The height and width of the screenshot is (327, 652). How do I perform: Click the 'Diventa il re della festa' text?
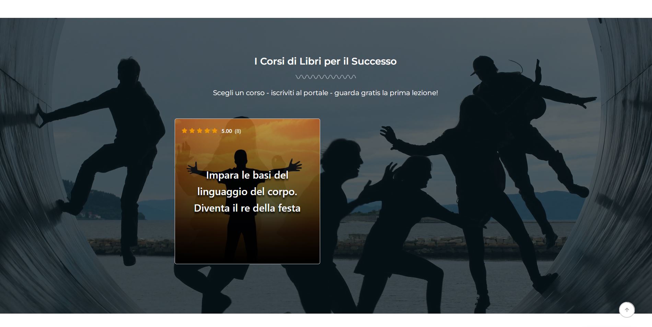[x=247, y=208]
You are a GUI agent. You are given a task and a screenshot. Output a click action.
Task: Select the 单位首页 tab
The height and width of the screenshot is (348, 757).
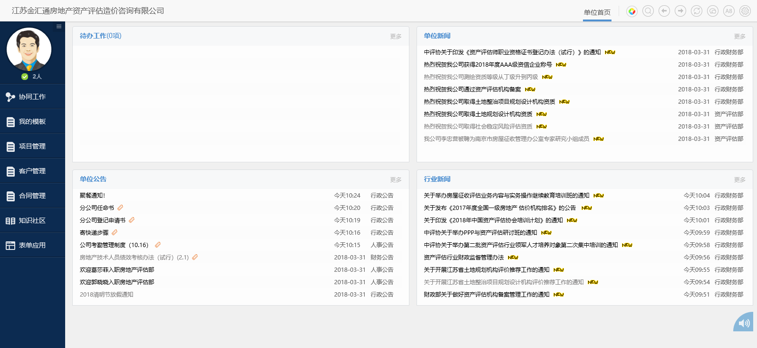(597, 12)
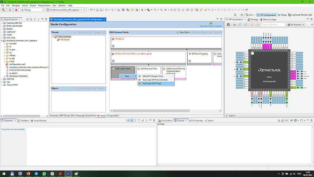Click the Build hammer icon in toolbar
This screenshot has height=177, width=314.
point(3,10)
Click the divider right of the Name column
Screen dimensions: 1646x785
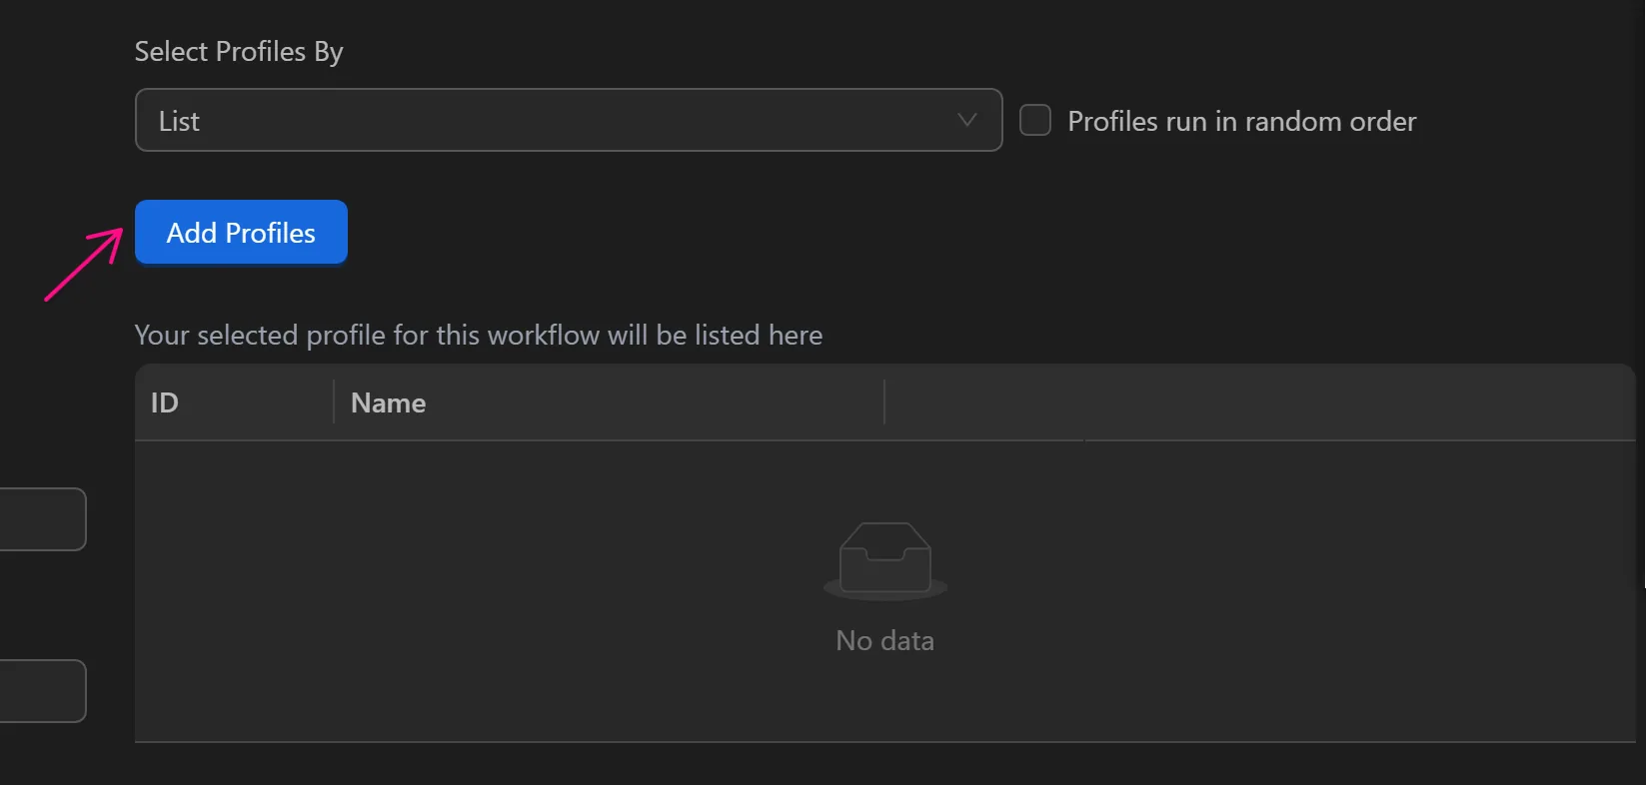(x=884, y=402)
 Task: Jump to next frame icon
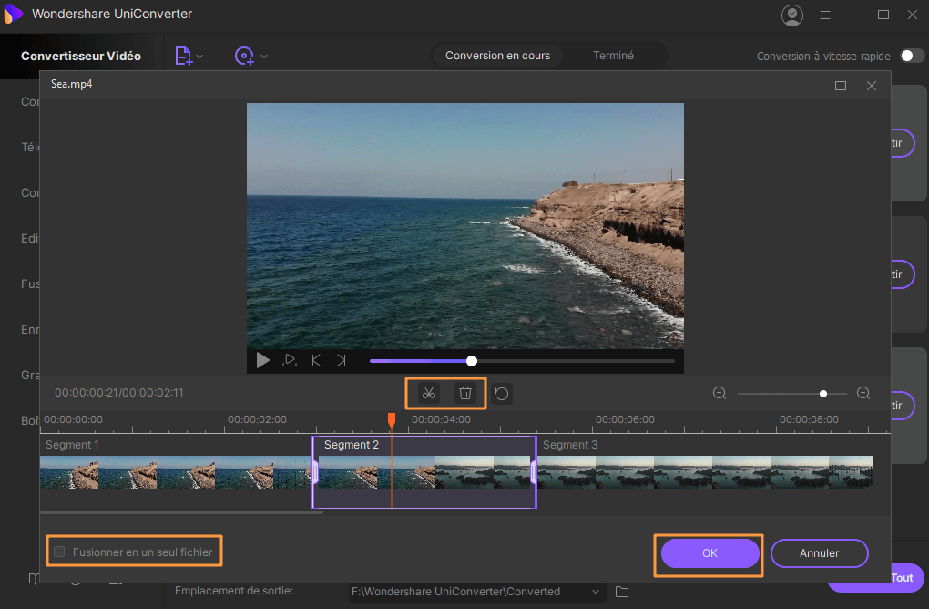click(342, 360)
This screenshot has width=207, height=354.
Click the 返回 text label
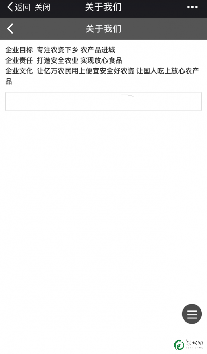(x=22, y=8)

**Assigned task**
Would you restate word for word each line from the one that holds "Screen dimensions: 1646x785" to the end of the material, both ends included, without the pictures?

**Expected answer**
Screen dimensions: 1646x785
(x=884, y=402)
 Task: Jump to next frame icon
click(342, 360)
This screenshot has width=207, height=354.
Click the 返回 text label
(x=22, y=8)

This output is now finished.